Closed hwei-hw closed 6 years ago

hwei-hw commented 6 years ago

@abhi4ssj Could you open the 'Data.h5'? Thanks very much!!

zhewang95 commented 6 years ago

.mat data can be downloaded from http://people.duke.edu/~sf59/Chiu_BOE_2014_dataset.htm

hwei-hw commented 6 years ago

@zhewang95 Thanks very much for your reply! But the data from http://people.duke.edu/~sf59/Chiu_BOE_2014_dataset.htm is different from the author's ones. for examples, the rows of image is 512 in author's code but the image's rows is 496 in mat(Sub_1.mat, the image's size is [496,768,61]). So I don't know the author how to get the data?

hwei-hw commented 6 years ago

whether the trained PyTorch model can deal the image with different shape with train image ? for example, the train image's shape is [512,64,1] and the test image is [496,64,1]. is it right ?

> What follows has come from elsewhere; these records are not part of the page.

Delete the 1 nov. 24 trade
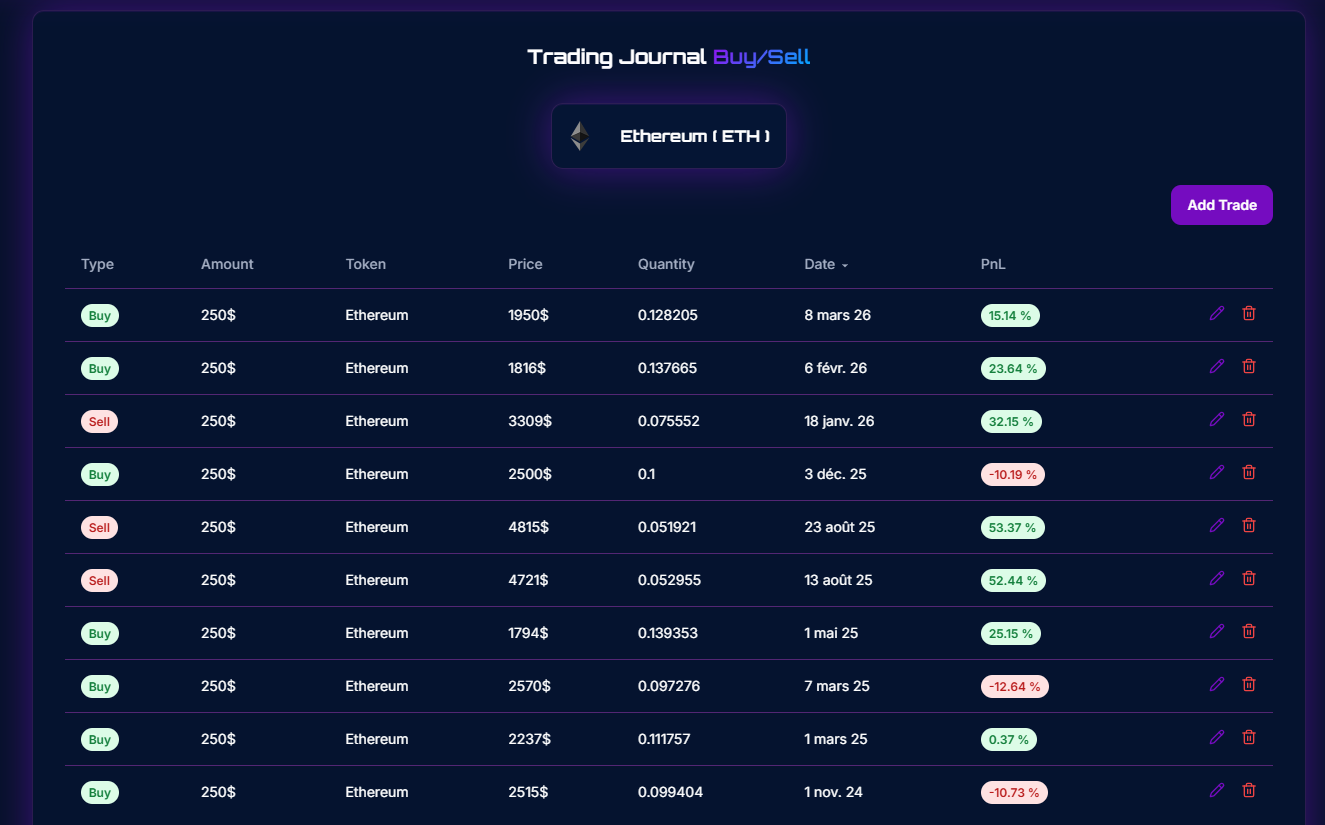The width and height of the screenshot is (1325, 825). (x=1249, y=791)
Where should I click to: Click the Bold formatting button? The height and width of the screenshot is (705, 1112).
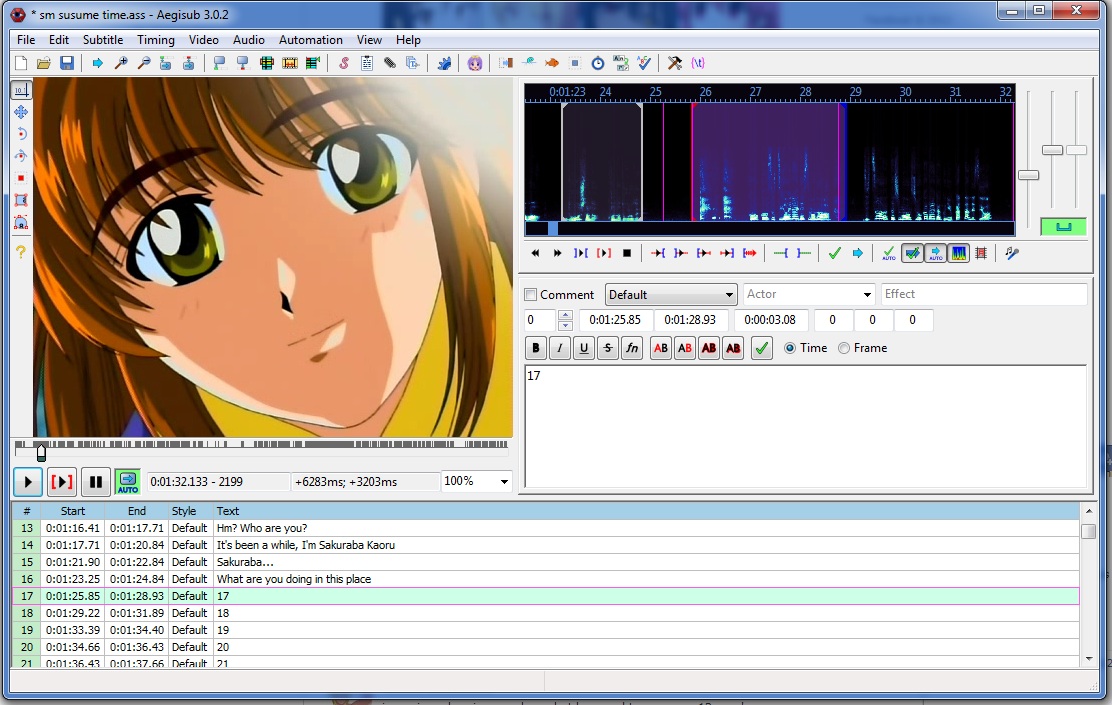[536, 348]
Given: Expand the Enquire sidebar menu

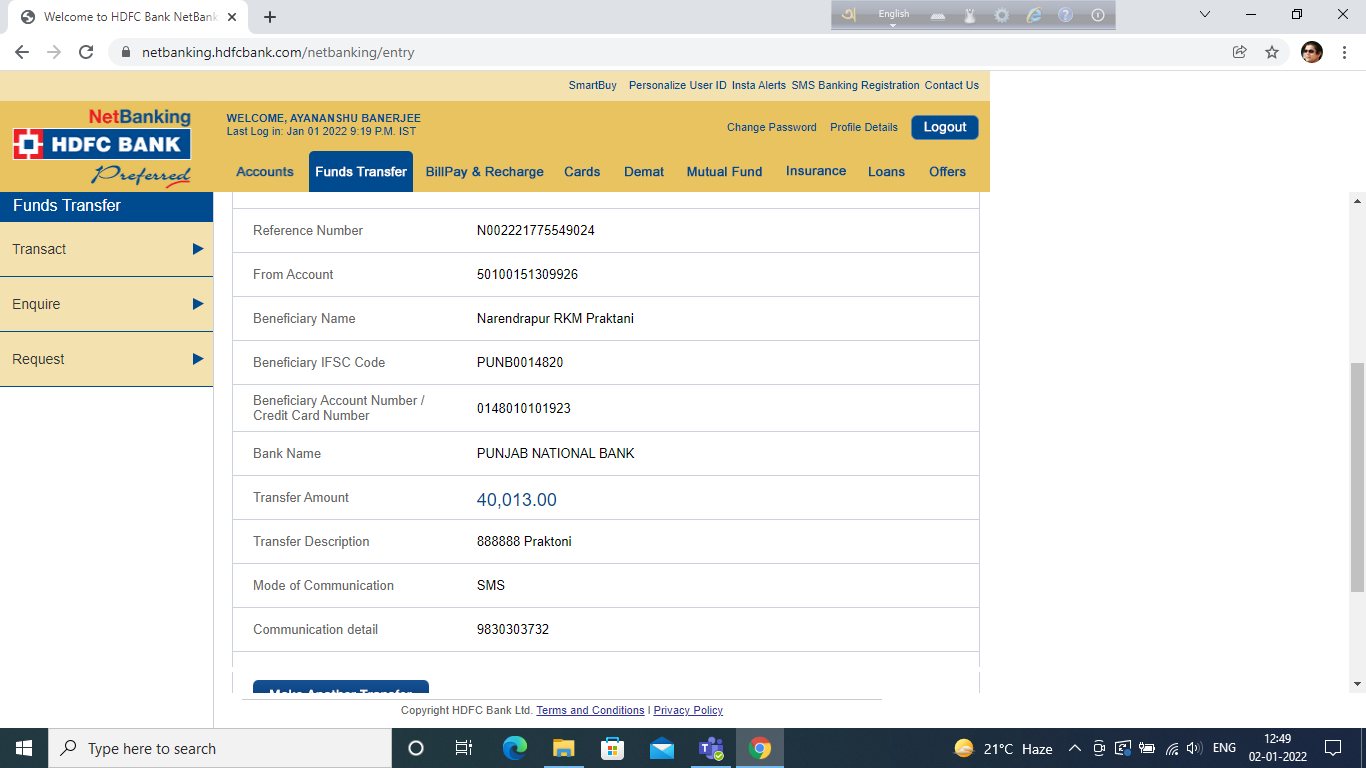Looking at the screenshot, I should pos(106,304).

zhewang95 commented 6 years ago

I think yes, the paper also say that.

hwei-hw commented 6 years ago

@zhewang95 Thank you very much! I will try it as soon as possible. Is it convenient to ask about your research direction? OCT image segmentation?if yes, I think we can communicate with each other if you do not mind.

zhewang95 commented 6 years ago

Sure, I'd like to. can't see your email, can you email me your wechat or what you like?

hwei-hw commented 6 years ago

@zhewang95 Thanks very much ! I will send a email for my WeChat

abhi4ssj commented 6 years ago

@Atomwh As the network is fully convolutional, it can handle test data of any size. I changed the data size to 512 rows by padding (power of 2), which makes it easy to track the intermediate feature map size. Also note that the data slicing code is not yet implemented in this version. It is in the original code in my repo.

hwei-hw commented 6 years ago

@abhi4ssj Thanks very much for your reply ! I'm trying to test my data.